Defendants excepted and appealed upon error assigned. The errors assigned by the appellants impeach the sufficiency of the description in the deed to Moses Barefoot, the court's ruling as to the quantity of the estate conveyed by the deed, and the conclusion that actual partition of the land cannot be made without injury to the parties. *Page 112
The appellants claim title to the land in controversy under the deed from Kenion Barefoot and his wife to Moses Barefoot; but we need not pause to inquire whether they are in a position to assert that the description in this deed is vague, uncertain, and void.

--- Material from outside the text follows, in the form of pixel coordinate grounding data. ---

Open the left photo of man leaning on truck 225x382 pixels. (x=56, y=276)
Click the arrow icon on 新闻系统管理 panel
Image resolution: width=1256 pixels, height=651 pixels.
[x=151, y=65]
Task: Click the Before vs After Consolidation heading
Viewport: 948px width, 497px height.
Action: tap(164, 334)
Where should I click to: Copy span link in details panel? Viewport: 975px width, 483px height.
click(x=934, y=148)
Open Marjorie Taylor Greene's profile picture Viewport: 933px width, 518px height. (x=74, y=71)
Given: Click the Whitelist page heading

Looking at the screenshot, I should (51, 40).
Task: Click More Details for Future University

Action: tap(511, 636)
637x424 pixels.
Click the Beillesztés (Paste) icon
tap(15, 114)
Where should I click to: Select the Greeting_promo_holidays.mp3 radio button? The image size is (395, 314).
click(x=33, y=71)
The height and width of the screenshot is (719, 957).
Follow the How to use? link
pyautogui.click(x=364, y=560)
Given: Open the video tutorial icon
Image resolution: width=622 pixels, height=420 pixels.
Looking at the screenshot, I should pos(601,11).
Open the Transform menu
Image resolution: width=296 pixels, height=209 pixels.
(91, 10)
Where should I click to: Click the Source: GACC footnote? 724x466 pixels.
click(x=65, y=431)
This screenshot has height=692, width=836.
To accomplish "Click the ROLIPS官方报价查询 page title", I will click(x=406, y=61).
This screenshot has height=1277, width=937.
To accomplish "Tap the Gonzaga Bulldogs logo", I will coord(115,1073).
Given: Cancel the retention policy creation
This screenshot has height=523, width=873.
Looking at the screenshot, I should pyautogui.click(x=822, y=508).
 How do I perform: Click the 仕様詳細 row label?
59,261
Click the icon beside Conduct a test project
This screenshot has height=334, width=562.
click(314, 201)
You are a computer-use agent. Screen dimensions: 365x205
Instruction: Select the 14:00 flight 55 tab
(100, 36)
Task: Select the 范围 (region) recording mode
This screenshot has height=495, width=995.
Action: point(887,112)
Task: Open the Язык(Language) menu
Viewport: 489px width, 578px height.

We do not understand the first conclusion of law to mean that the description is of itself sufficient to identify the land without the aid of parol evidence. When land is described by metes and bounds parol evidence is generally offered to identify corners, courses, lines, and natural objects; and when location as well as title is a point in issue such evidence is practically indispensable. The conclusion referred to, as we construe it, means only this: the description in the deed is not so indefinite as to require the trial court to withhold from the jury the question of location when supported by competent evidence tending to identify the boundaries and "to fit the description to the thing." It is a general rule that when title to land depends upon the sufficiency of the description the deed shall be upheld if possible, and shall be declared void only when the description is so vague or contradictory that it cannot be told what thing in particular is meant. Proctor v. Pool, 15 N.C. 370. Descriptive words, it is held, shall operate according to the intent of the parties in order to rectify manifest errors; and when there is a discrepancy between the course and more certain descriptions in the deed, the former must yield to the latter. Cooper v. White, 46 N.C. 389; Ipockv. Gaskins, 161 N.C. 673; Penny v. Battle, 191 N.C. 220; Bissette v.Strickland, ibid., 260; Craven County v. Parker, 194 N.C. 561. A controversy as to what lines constitute the boundaries of land involves a question of law; a controversy as to where they are must be settled by the jury under correct instructions based upon competent evidence. Sherrod v.Battle, 154 N.C. 345; Sugg v. Greenville, 169 N.C. 606.
These principles sustain the ruling of the lower court. The beginning corner and the first three calls, it is admitted, are sufficiently definite; the fourth is along a line to the run of Mingo; and the calls which follow it, while somewhat obscure, are not so indefinite as to preclude identification by parol evidence.
The second assignment of error is addressed to the construction of the Kenion Barefoot deed — the question being whether Moses Barefoot took an absolute estate in fee or whether he and his wife took an estate "during their natural lives and during the life of the survivor." Specifically stated, the question is whether the clause purporting to convey a life estate to these two is void because repugnant to other clauses which purport to convey the fee to Moses Barefoot.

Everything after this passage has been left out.